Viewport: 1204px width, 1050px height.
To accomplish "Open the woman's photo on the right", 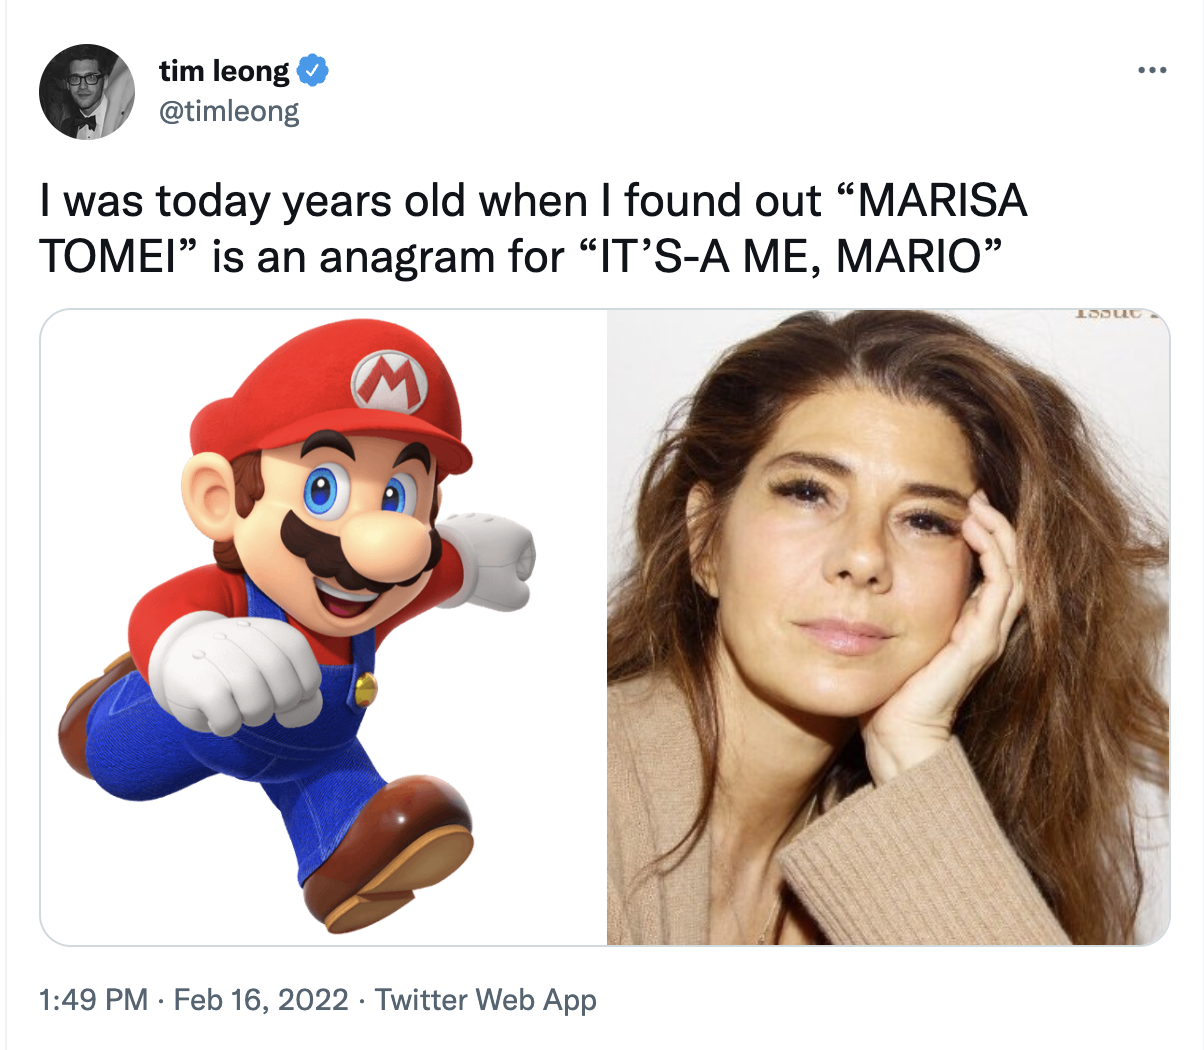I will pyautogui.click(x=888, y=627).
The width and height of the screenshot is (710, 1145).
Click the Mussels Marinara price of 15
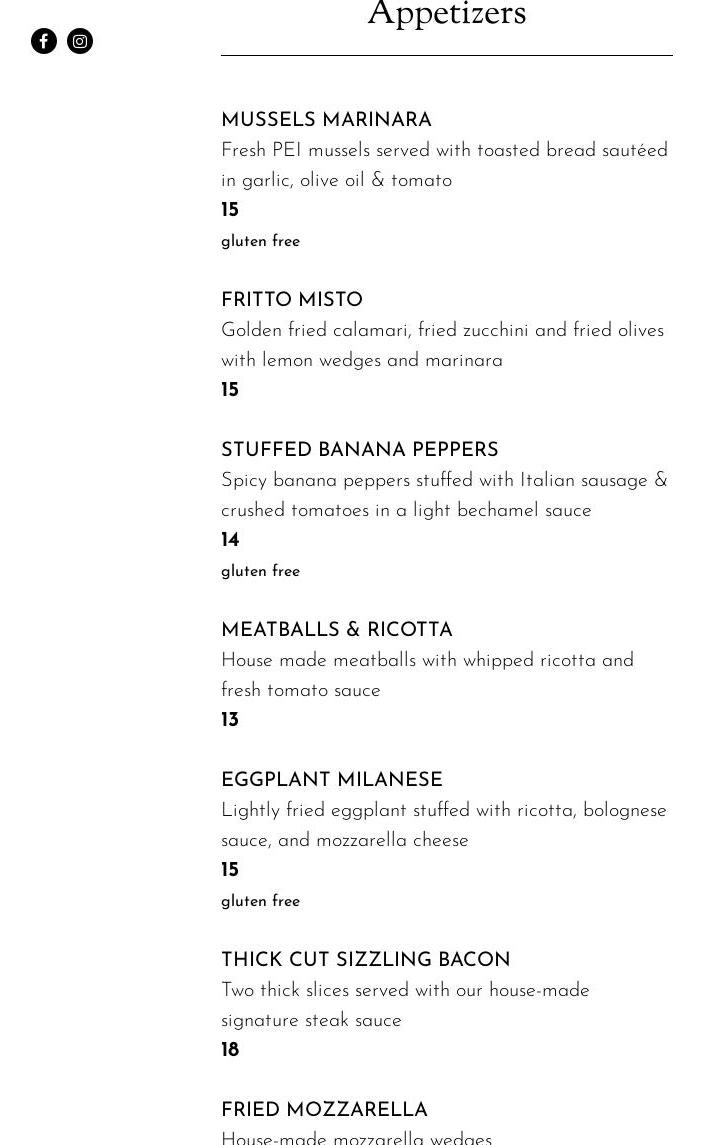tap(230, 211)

---------------

:: Problem details ::
List all lines in the material containing the string "height".

:: Your solution ::
Viewport: 1204px width, 1050px height.
The width and height of the screenshot is (710, 1145).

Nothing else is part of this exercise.